A set of my bulbs crapped out on me today, the actinic. But the problem is, big als no longer sells the bulb I need as it's an odd one. 

I googled it and got this:

THIS BULB HAS BEEN DISCONTINUED BY CURRENT USA. Current recommends using the TrueLumen T-5 HO Lamp 18 watt 12,000K PowerWhite as a substitute.
Current USA 16.5 inch, 10K, 18 Watt T5 HO Fluorescent Lamp. 16.5 inches from end of pin to end of pin (for 20 inch fixtures/retrofits). The Current USA T5 bulbs will work in any T5 fixture, as long as you are using bulbs of the same wattage as those currently in your fixture. T5 bulbs come in two categories, HO bulbs for Nova Extremes and NO for Nova Retrofits (NOs are either 9W, 14W, 21W or 28W--HOs are 24W, 39W or 54W). T5s are 5/8" or .625" diameter.

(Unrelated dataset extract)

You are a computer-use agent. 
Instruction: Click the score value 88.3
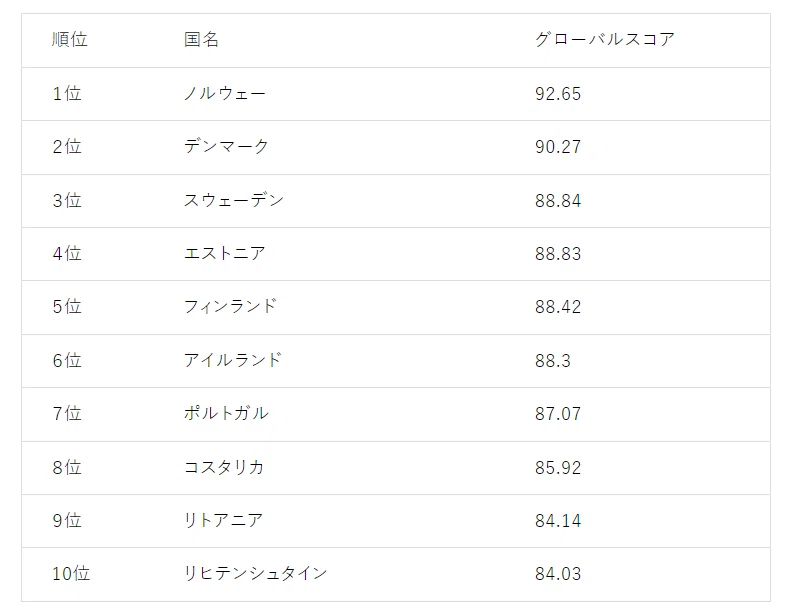[553, 361]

So where the heck do I find a replacement pair?


----------



## Big Ray (Dec 8, 2009)

Sunstar said:


> A set of my bulbs crapped out on me today, the actinic. But the problem is, big als no longer sells the bulb I need as it's an odd one.
> 
> I googled it and got this:
> 
> ...


you dont have to buy current USA T5s, you can get any brand you wish as long as its T5HO with same wattage and length.


----------



## Sunstar (Jul 29, 2008)

that is the problem. not sure where to find the 18watt 16.5 inch tubes. Anyone see these while on the roam, let me know where.


----------



## carmenh (Dec 20, 2009)

I don't know if you're gonna find them in Canada. A friend almost bought that light at the BA'a Mississauga tent sale but googled it and decided it was more hassle than he wanted :-(


----------



## Sunstar (Jul 29, 2008)

that is what I am afraid of :/ 

I got a coralife lamp. hopefully the bulbs are fairly standard?


----------



## teemee (Aug 29, 2009)

Hi Carmen,
Reef Concept in Quebec has what you're looking for. They're great (have gotten stuff from the before), and they ship.

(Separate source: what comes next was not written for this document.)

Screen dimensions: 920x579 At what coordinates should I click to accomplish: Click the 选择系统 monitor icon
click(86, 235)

http://www.reefconcept.com/catalog/product_info.php?cPath=27_100&products_id=1396

good luck!


----------



## carmenh (Dec 20, 2009)

Awesome, but it was Sunstar, not me


----------



## teemee (Aug 29, 2009)

oops 
well, good luck to Sunstar, then!


----------



## Sunstar (Jul 29, 2008)

17 inch bulb mine is 16.5


----------



## carmenh (Dec 20, 2009)

It says
"fits 20" Nova Extreme Pro & 18" Nova Extreme"
Is that what you have? 
I know for my 48" t5ho fixture I just look for 54w. Different companies measure the length differently. I don't know if some do just glass and some do end to end or what, but a 54w t5ho always fits a 48" fixture, whether it says 46" or 48"...


----------



## teemee (Aug 29, 2009)

Personally, I've bought lights that were ".5" " off, and they worked just fine. you think they would standardize, but I bet its so you keep on buying someones bulbs...


----------